I had lived and worked overseas in and with developing countries; and am on the Board of Trustees of Project Enterprise, a New York-based non-profit organisation modelled on the objectives and lending practices of Grameen Bank. At the first meeting with Bari, I discovered that he had written a biography of Dr. Yunus in Bengali and was a prolific author at a very young age on a range of subjects.

As a result of our encounter, Bari and I decided to work on a project to develop a scholarship fund for students from Grameen families in Bangladesh to attend York College. In addition, we also worked on a joint summer internship exchange programme where students from York College would work with Grameen Bank and Bangladeshi students would come to the US and be affiliated with a Grameen-oriented institution.

The key to the resources, viability and the success of the programme was to obtain not only the endorsement of Dr. Yunus but also to have him make a major appearance at York College. This became all the more important, and somewhat more difficult, when Dr. Yunus was awarded the Noble Peace Prize in December 2006.

Bari has become a passionate advocate for this programme and a critical connector among all the parties in Bangladesh and the US who are, and should be, involved. He has introduced me to potential supporters and advocates of the program and arranged for a crucial meeting and follow-up with Dr. Yunus' closest advisor and assistant, Muhammad Jahangir. Bari assisted in brokering a scholarship and internship program that met the needs of Dr.

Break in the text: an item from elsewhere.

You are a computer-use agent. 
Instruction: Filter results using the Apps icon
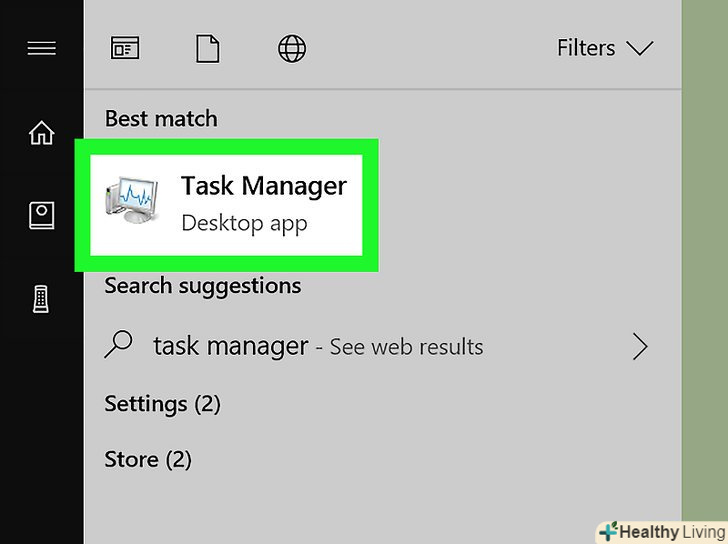click(125, 48)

Yunus and Grameen Bank, on the one hand, and York College, on the other.

The culmination of all these efforts was a meeting conscientiously pursued by Bari between Dr. Yunus and myself in September 2007. That encounter solidified both the concept and support of the programme.

During this entire time, Mr. Bari has demonstrated an exceptional facility in several areas. All of this is evident from this personal memoir of his encounters with Dr. Yunus and dedication to Yunus' principles. Bari strongly believes that the more one is aware and understands both Yunus the individual and Yunus the agent of change, the greater the possibilities exist for transformative change in two areas, namely, the elimination of worldwide poverty and the empowerment of women.

Bari is passionate about continuing his journey. This book is but one milepost on his travels.

Jerald Posman is Vice President, City University of New York.